Restate exactly the lines below, from the one containing "You are a GUI" through the final line, and leave out the pictures.
>>>>>
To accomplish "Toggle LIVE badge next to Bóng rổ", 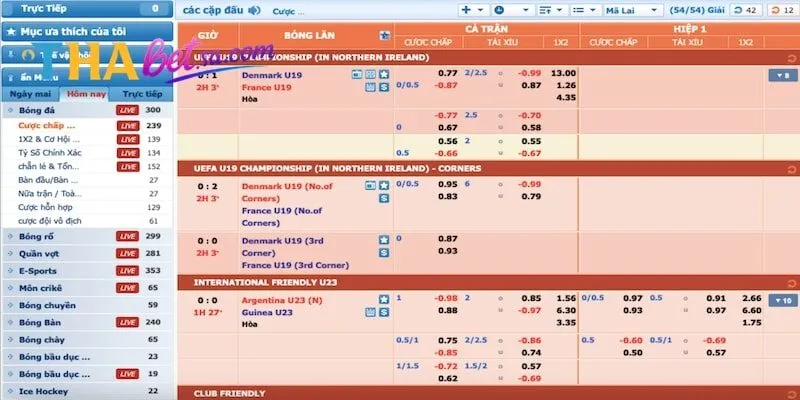I will pyautogui.click(x=127, y=236).
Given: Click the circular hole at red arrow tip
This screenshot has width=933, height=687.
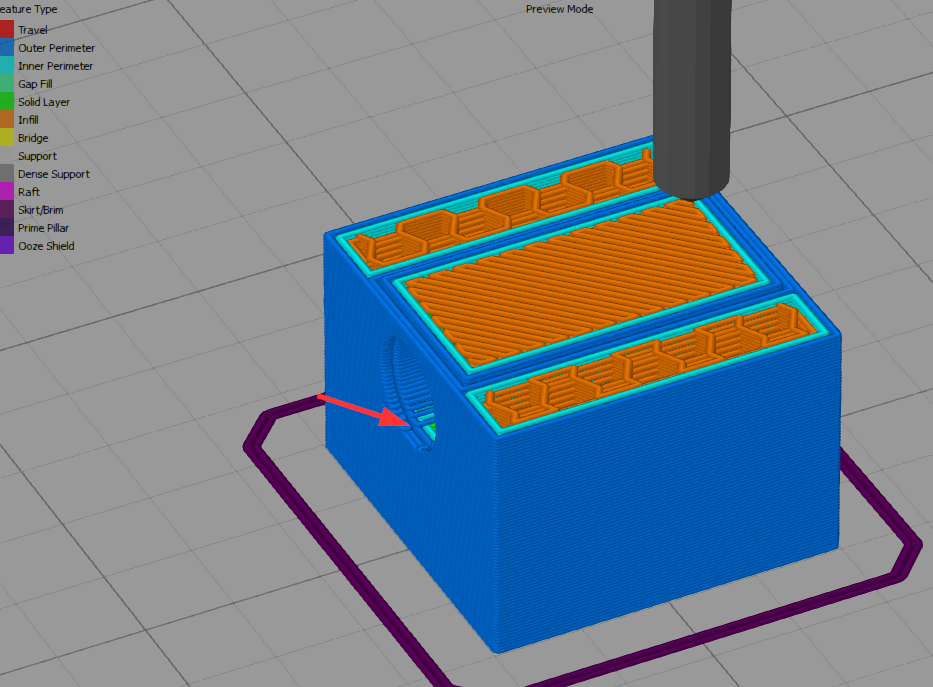Looking at the screenshot, I should [411, 394].
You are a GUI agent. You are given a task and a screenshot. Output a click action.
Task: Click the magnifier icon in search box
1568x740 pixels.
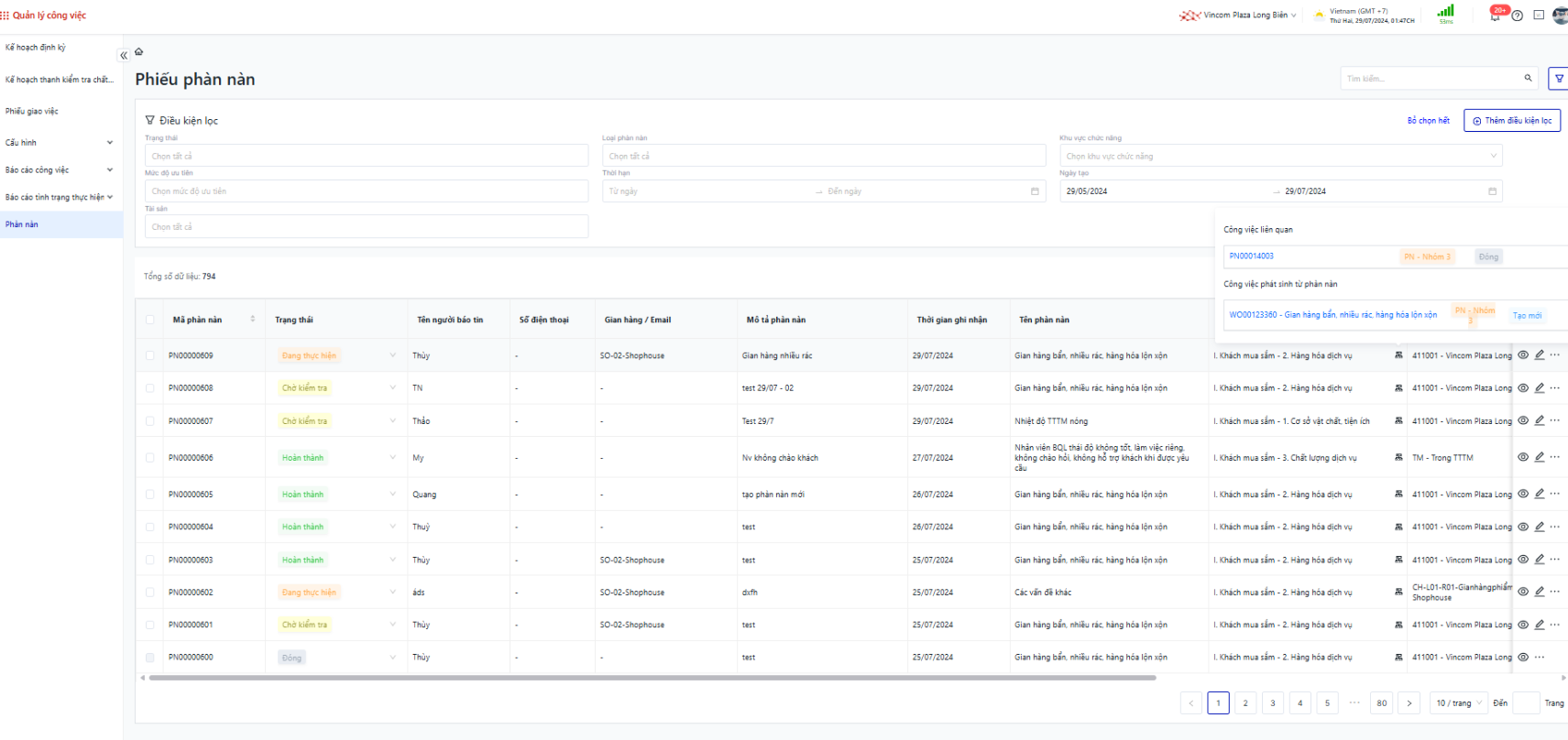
<<<<<
Your solution:
You are a GUI agent. You are given a task and a screenshot. Output a click action.
Task: Click the magnifier icon in search box
1568x740 pixels.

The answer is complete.